GIVEN DATA:

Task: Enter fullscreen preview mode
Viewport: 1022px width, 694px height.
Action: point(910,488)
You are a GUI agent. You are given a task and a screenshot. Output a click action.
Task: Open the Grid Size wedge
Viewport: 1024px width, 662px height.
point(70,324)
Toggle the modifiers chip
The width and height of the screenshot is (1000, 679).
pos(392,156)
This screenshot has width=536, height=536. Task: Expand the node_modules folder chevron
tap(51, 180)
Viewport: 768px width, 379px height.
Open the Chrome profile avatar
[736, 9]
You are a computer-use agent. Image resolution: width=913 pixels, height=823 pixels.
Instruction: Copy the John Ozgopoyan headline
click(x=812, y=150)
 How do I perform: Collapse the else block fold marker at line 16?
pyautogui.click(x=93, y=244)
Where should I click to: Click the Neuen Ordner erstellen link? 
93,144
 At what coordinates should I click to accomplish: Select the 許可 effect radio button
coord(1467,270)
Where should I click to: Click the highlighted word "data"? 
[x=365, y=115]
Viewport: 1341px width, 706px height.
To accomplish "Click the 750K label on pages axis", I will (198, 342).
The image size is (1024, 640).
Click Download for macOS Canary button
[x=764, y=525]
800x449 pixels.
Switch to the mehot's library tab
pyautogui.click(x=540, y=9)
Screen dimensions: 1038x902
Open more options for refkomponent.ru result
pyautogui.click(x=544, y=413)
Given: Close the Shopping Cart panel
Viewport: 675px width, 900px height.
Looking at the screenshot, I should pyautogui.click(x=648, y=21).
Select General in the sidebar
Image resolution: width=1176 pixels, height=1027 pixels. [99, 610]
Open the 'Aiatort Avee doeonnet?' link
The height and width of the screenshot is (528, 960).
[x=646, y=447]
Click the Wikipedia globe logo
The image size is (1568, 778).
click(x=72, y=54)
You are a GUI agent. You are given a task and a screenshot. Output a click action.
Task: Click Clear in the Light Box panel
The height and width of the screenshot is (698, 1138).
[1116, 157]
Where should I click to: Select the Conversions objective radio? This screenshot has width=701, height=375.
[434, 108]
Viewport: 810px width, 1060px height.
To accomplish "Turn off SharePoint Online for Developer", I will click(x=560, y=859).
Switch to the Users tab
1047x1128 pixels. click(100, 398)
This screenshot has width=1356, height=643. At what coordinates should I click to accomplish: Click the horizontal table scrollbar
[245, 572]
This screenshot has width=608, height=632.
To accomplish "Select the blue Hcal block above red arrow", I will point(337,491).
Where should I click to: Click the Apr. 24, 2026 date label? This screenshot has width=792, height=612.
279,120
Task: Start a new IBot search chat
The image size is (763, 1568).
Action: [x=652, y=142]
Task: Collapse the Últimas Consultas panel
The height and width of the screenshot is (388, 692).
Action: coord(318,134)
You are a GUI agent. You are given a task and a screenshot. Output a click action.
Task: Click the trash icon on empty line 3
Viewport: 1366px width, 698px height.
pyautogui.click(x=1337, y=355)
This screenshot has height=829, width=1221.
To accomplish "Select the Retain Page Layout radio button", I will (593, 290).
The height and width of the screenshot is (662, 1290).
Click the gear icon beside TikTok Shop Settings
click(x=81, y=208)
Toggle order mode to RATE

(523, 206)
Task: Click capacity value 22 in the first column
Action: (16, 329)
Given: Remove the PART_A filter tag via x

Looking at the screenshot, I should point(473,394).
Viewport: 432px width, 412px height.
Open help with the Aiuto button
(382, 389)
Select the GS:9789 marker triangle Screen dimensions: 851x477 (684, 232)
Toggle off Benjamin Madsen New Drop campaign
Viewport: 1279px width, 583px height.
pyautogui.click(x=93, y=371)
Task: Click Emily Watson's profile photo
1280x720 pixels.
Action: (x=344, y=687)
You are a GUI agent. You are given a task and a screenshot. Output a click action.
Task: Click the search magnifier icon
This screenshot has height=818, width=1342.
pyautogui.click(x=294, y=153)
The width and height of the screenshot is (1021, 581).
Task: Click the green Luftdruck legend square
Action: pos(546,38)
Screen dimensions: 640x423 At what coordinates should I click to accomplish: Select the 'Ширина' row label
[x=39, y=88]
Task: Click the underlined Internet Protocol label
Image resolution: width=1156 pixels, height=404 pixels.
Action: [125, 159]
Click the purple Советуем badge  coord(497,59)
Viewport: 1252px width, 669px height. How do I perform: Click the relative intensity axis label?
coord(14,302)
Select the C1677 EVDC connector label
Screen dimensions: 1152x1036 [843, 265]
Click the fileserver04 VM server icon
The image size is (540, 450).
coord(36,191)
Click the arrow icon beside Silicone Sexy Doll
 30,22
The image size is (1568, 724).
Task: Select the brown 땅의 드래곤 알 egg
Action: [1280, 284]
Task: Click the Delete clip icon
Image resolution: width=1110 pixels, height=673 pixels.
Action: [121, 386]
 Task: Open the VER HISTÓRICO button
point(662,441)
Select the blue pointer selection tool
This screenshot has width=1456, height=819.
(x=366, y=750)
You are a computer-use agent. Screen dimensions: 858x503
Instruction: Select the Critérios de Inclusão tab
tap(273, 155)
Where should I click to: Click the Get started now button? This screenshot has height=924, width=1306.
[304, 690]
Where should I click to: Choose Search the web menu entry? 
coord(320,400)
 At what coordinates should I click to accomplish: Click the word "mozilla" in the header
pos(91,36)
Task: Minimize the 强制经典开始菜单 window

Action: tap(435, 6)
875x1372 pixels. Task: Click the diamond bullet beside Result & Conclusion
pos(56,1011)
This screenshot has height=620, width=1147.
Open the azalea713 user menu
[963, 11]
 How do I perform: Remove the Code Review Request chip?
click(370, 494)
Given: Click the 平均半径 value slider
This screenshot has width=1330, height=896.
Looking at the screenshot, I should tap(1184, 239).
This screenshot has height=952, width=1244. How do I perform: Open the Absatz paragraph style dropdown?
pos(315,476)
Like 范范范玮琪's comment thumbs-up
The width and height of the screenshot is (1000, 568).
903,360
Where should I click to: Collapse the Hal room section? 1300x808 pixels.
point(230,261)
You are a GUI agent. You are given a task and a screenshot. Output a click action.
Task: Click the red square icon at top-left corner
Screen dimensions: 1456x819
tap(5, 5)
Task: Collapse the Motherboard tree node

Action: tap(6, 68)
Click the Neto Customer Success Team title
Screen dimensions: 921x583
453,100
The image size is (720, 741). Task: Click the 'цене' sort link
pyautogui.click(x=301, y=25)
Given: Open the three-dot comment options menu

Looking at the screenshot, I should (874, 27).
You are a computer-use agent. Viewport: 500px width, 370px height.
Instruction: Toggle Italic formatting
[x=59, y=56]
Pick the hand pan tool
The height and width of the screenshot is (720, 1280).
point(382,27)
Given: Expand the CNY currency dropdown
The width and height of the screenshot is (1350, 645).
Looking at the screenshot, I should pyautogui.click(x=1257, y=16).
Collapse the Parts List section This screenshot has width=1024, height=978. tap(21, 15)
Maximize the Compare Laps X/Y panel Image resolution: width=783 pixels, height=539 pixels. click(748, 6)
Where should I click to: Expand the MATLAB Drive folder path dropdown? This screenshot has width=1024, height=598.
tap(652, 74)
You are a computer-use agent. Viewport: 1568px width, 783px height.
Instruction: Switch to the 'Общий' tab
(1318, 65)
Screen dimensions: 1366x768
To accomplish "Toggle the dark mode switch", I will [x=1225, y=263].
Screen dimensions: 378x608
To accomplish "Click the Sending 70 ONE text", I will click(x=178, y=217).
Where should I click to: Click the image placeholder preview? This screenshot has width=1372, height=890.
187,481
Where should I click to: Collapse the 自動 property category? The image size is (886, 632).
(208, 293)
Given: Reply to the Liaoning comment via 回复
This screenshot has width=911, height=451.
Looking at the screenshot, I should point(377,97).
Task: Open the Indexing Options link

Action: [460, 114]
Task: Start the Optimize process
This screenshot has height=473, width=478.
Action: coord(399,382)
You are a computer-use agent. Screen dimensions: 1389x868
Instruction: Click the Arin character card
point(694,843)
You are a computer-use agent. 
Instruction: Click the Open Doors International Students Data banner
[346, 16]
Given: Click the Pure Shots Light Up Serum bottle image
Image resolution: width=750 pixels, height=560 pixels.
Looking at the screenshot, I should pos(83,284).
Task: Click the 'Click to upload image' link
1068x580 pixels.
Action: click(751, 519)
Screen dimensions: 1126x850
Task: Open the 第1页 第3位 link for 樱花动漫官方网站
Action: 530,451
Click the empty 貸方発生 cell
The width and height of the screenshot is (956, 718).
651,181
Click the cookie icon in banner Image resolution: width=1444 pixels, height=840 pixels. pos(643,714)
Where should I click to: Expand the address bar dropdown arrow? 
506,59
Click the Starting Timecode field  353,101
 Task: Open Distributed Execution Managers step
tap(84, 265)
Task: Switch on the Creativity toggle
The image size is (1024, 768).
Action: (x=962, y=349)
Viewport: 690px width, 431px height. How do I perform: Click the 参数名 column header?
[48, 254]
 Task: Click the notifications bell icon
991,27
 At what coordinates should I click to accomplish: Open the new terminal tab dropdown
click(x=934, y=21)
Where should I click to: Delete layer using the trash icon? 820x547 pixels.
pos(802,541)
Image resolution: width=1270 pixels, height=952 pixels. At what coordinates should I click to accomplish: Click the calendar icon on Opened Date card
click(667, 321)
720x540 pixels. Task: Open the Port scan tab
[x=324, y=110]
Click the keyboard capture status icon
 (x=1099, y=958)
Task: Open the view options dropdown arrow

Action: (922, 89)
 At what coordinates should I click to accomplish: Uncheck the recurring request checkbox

EXERCISE REQUIREMENTS:
Look for the string "panel" in the listing above and copy every line holding it.

COMPLETED TASK:
Given: Close the Shopping Cart panel
Task: Click Clear in the Light Box panel
Task: Collapse the Últimas Consultas panel
Maximize the Compare Laps X/Y panel Image resolution: width=783 pixels, height=539 pixels. click(748, 6)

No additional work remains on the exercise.